Syrian opposition leader sends a message to Hezbollah

Former head of the Syrian opposition coalition Moaz al-Khatib directed a speech yesterday to Hezbollah leader Hassan Nasrallah, urging him to withdraw Hezbollah's fighters from Syria or risk dragging the Middle East into decades of Sunni-Shia violence.

"Is it satisfying to you that the Syrian regime shells its citizens with fighter planes and Scud missiles, mixing the blood and flesh of children with bread?" Khatib asked Nasrallah, who has been President Bashar al-Assad's most prominent ally in the Arab world. "Is it pleasing to you that thousands of women have been raped?"

A little context sheds some light on why Khatib chose this moment to address Nasrallah. Syrian military units and Hezbollah cadres have launched a fresh offensive on the rebel-held town of Qusayr, near the Lebanese border. The deepening involvement of Hezbollah in the Syrian war has threatened to destabilize Lebanon -- two prominent Salafist clerics, Ahmed al-Assir and Salem al-Rifai, responded by calling on Lebanese Sunnis to join a holy war against Hezbollah's presence in Syria.

Furthermore, Khatib resigned his post as head of the Syrian opposition coalition on April 21 -- but now seems to be having second thoughts about that decision. He released a statement on Facebook saying that he would remain as president, and published a legal opinion on his website that deems the opposition coalition's selection of a replacement for him illegal. Khatib's message to Nasrallah, in which he refers to himself as the opposition president, might therefore be a way to seize the spotlight away from his internal rivals.

Nevertheless, Khatib's message to Nasrallah will no doubt serve as a milestone in the fraught relationship between the Syrian rebels and Hezbollah.

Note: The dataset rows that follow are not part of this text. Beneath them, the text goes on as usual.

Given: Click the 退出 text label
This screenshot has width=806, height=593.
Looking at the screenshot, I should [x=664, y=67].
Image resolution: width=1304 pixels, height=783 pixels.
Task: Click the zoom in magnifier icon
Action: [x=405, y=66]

Khatib warned that Hezbollah's decision to fight on behalf of Assad would help "drag the whole world of Islam into a Sunni-Shia war ... in which there will be no victor."

Khatib also addressed Nasrallah as a fellow religious leader, discussing how Hezbollah's involvement in the Syrian war would sabotage the Party of God's social agenda. "Some of the stances of some members of your party has caused a tidal wave of atheism that has begun to invade generations," he said. "Those stances, in my opinion, cannot be affiliated in any way to the Prophet's household."


Qatari prime minister: Bashar used chemical weapons

Qatari Prime Minister Hamad bin Jassim Al Thani on Wednesday accused the Syrian regime of using chemical weapons on its own people, joining Britain, France, and Israel in determining that Bashar al-Assad's forces had used deadly poison gas in violation of international norms.

Al Thani, answering questions at an event in his honor sponsored by the Brookings Institution, spoke frankly about Qatar's assertive foreign policy in the Middle East, which has thrust the tiny Gulf monarchy into the center of the region's conflicts and controversies.

The Qatari prime minister, who also serves as foreign minister, is in Washington with a delegation headed by Emir Hamad bin Khalifa Al Thani, who has ruled Qatar since deposing his father in a 1995 coup.

"Chemicals? He used chemicals, and there is evidence," Al Thani said, referring to Assad. He described the Syrian ruler's strategy as an attempt to "test your reactions" and incrementally cross U.S. President Barack Obama's "red lines." Al Thani did not say whether Qatar had made its own independent assessment of the use of chemical weapons, or whether it was relying on other countries' reports.

The United States has not made a determination on the Syrian regime's alleged chemical-weapons use, but a bipartisan group of senators sent a letter to the president Wednesday pressing him to make "a public determination on this important national and international security issue."

Al Thani, whose meeting with Obama Tuesday apparently went over time, urged the president to be more aggressive, though he declined to cite any specific measures. "The United States has to do more," he said. As for Qatar, "We did not want to take the lead. We wanted to take a back seat. But we find ourselves in the front seat."

Al Thani also denied persistent charges that Qatar is finding jihadi groups in Syria such as Jabhat al-Nusra, which has pledged its fealty to al Qaeda and been listed by the United States as a terrorist organization. "We did not give any aid financially or any other way to these people," he said, insisting that Qatar was working with the United States and other allies through "operation rooms" in Jordan and Turkey. He said accusations to the contrary were started by "families" in the region -- perhaps an allusion to one of Qatar's neighbors.

Al Thani described a meeting he had with Assad at the beginning of the uprising, before the Syrian leader gave his first speech on the crisis. He said he told Assad: "There is a way to rule before Bouazizi and a way to rule in our region after Bouazizi," referring to the fruit seller whose self-immolation sparked the Syrian uprising. "So things have to change."

Assad made certain promises, he said, but never followed through on his commitments. Instead, Al Thani said, he appeared before the Syrian parliament "and he was joking ... there was blood in the street, people being killed."

"He has only one way," Al Thani said. "Kill and kill and kill until you win."